Start of Given data

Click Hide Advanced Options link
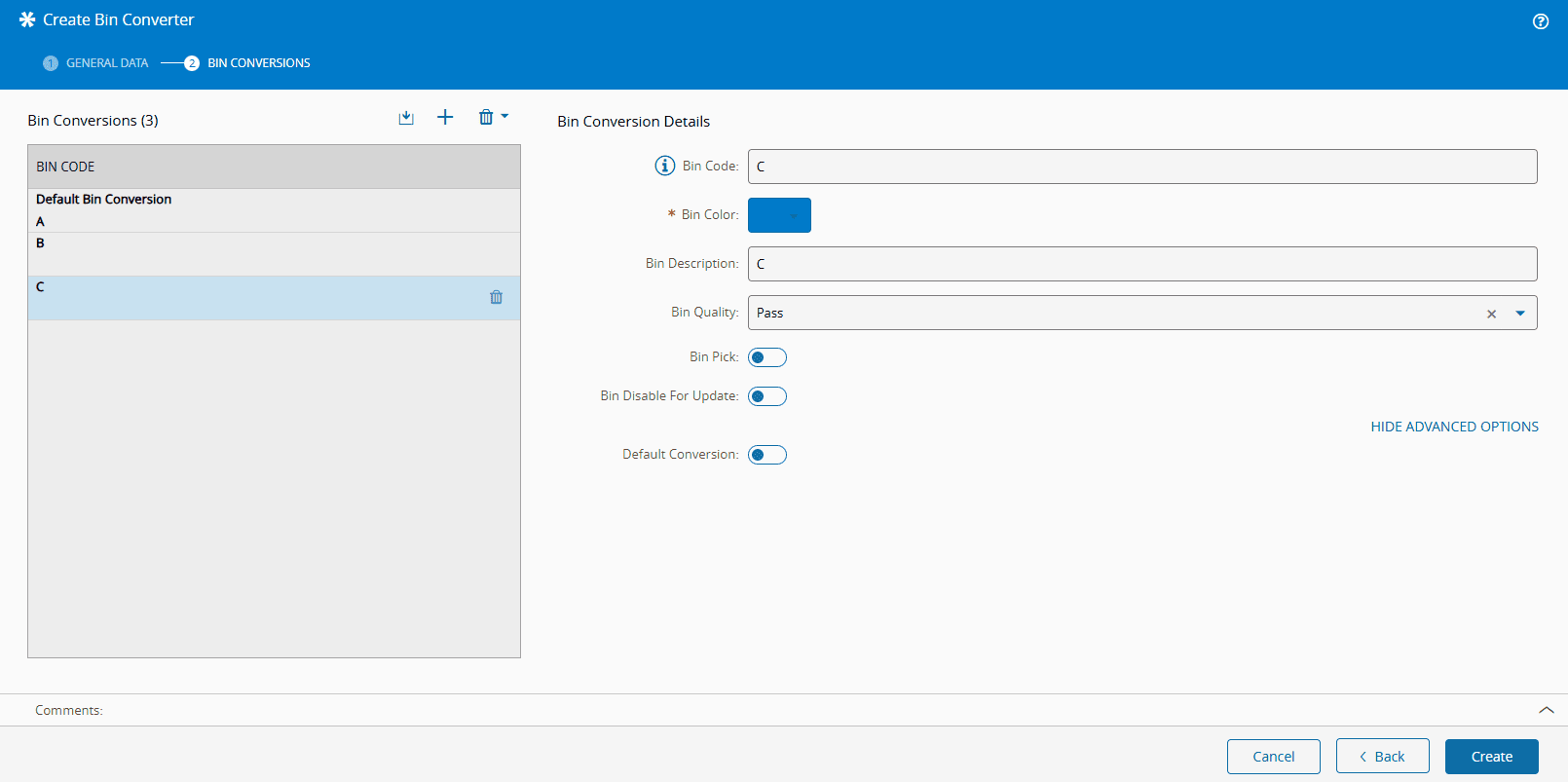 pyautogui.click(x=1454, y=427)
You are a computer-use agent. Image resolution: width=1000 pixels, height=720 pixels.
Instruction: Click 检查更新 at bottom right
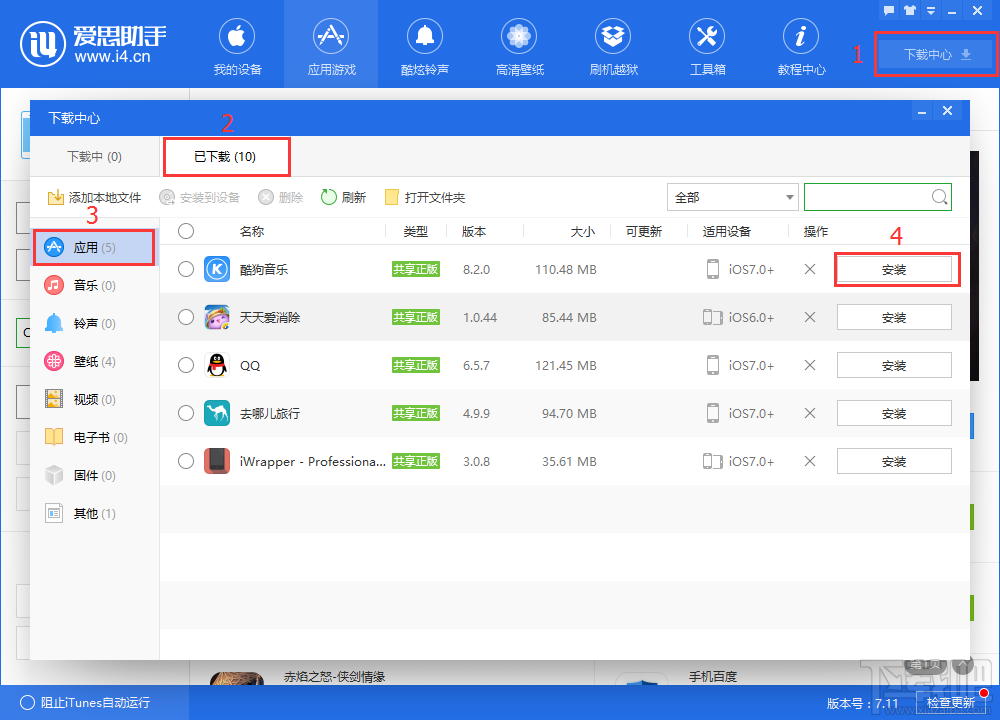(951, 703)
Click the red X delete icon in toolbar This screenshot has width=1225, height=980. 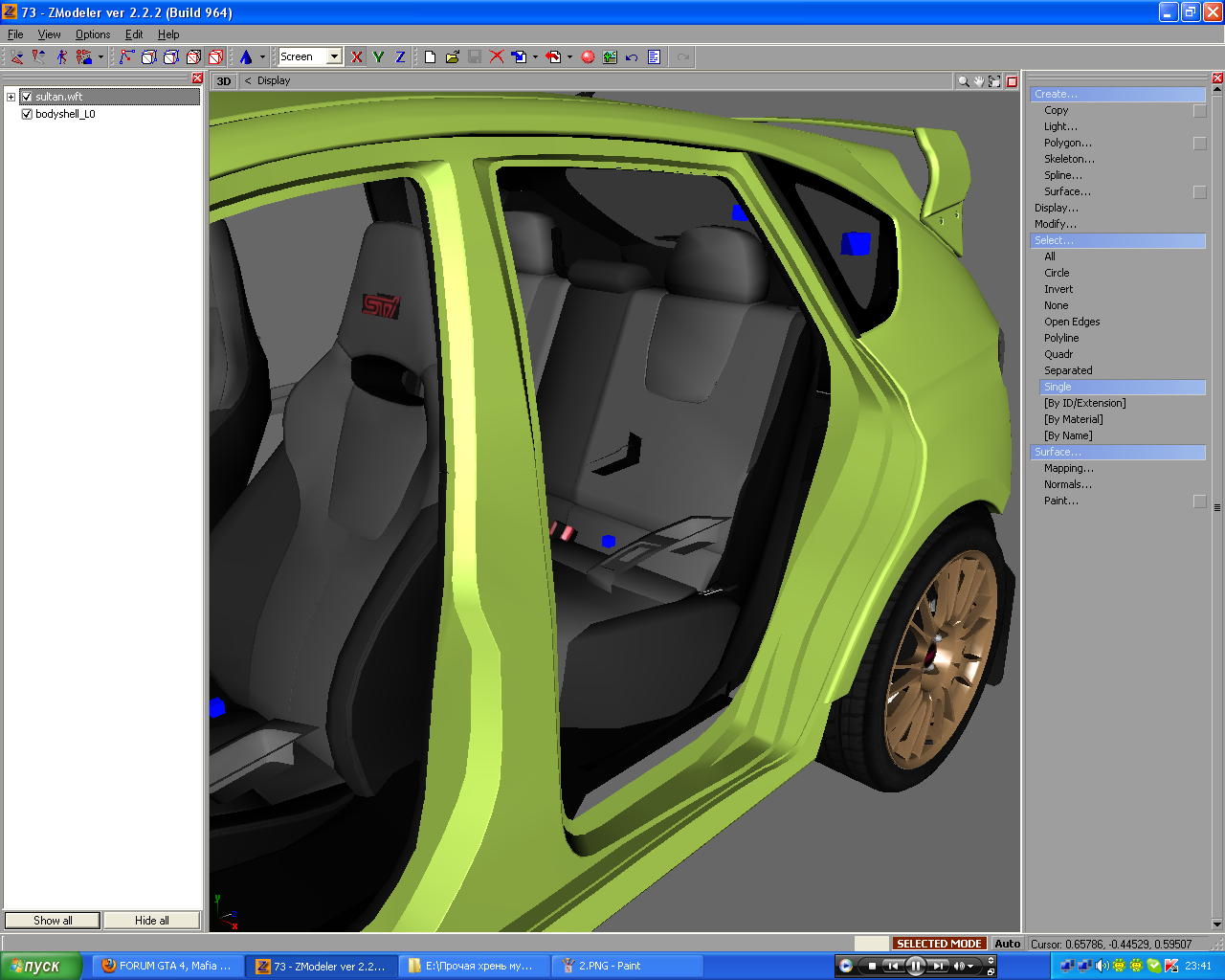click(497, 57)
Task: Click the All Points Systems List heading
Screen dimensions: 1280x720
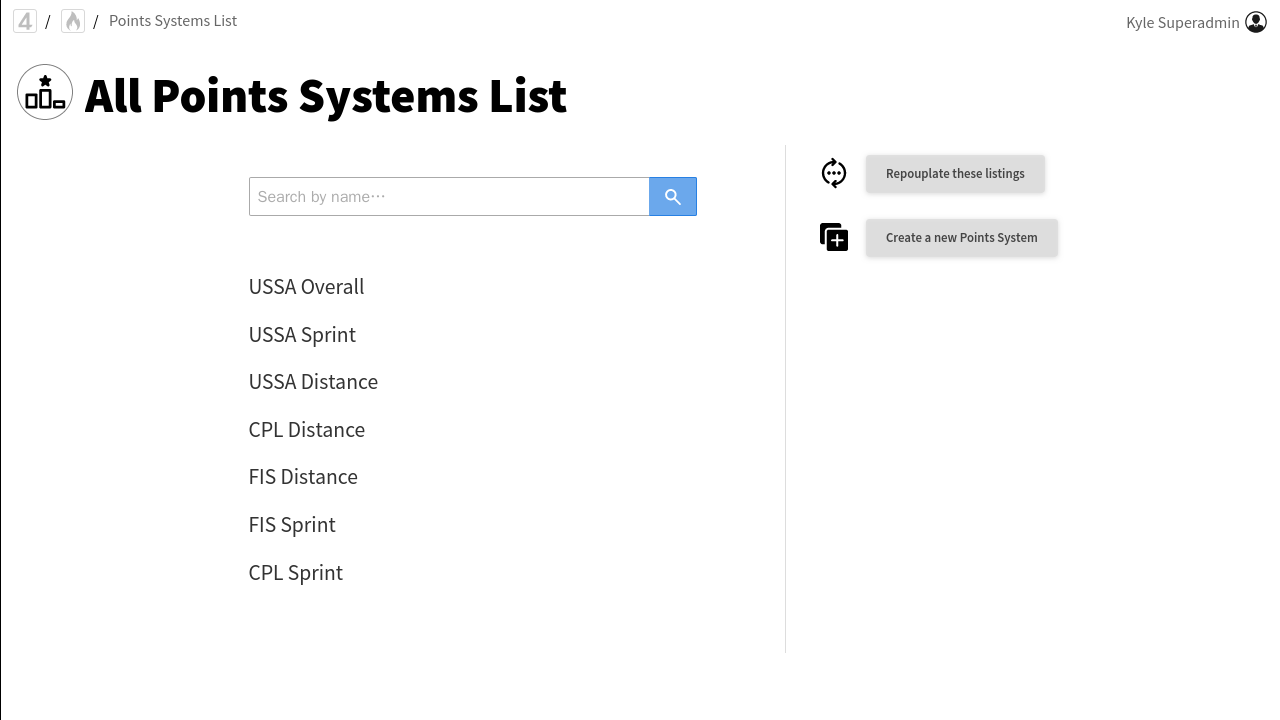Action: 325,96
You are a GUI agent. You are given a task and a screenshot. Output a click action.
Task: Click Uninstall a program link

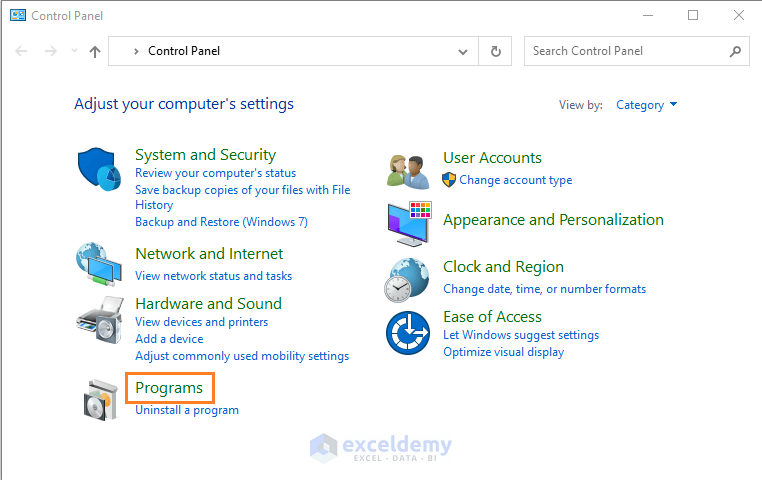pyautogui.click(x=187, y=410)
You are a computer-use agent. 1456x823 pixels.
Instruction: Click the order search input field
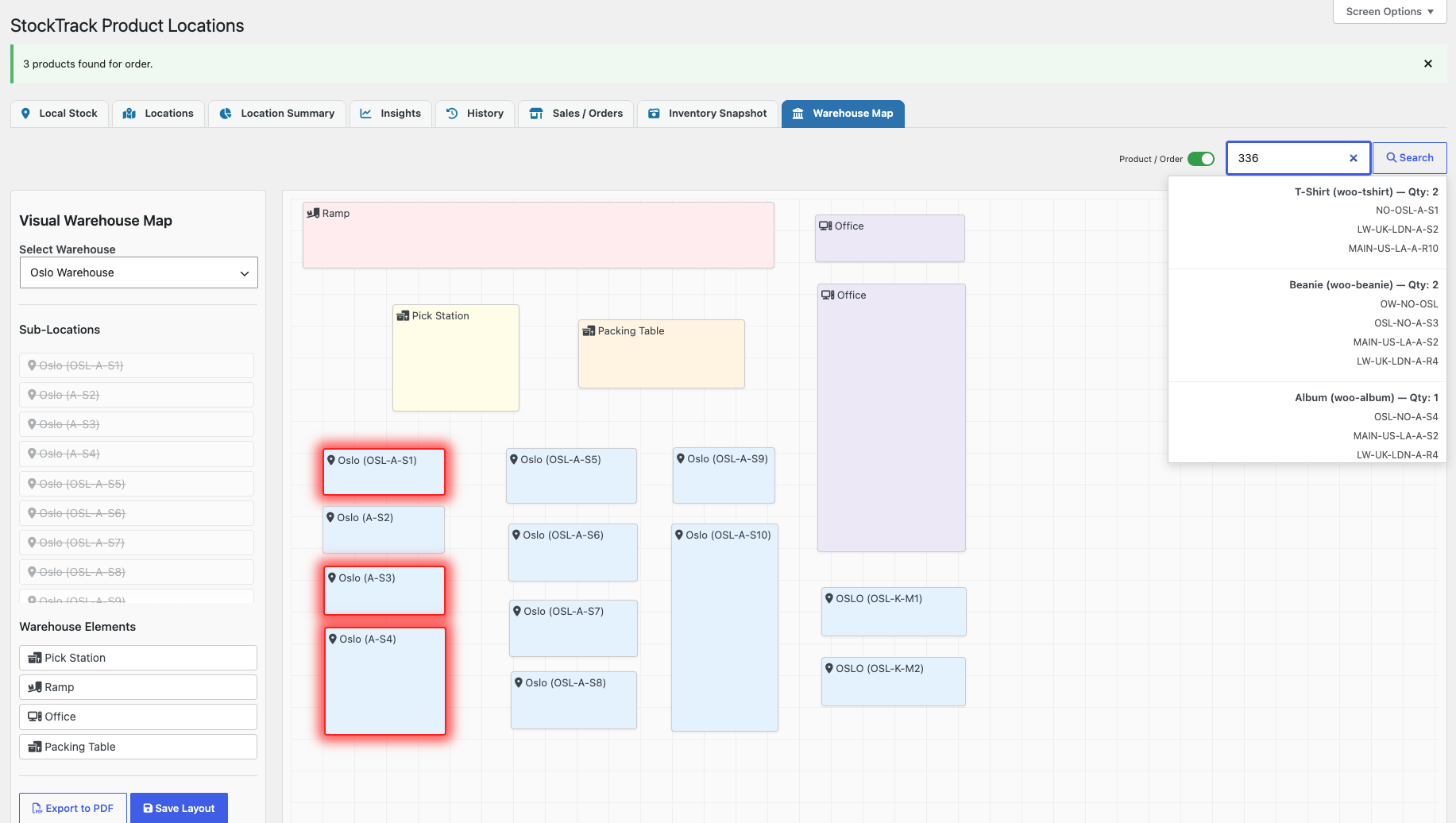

End of Given data

What you will do:
Copy exactly, and only, the lines running from the one containing "You are a computer-use agent. 1456x823" through the final line of the data, and omit the pictures.

Solution:
You are a computer-use agent. 1456x823 pixels.
Instruction: Click the order search input field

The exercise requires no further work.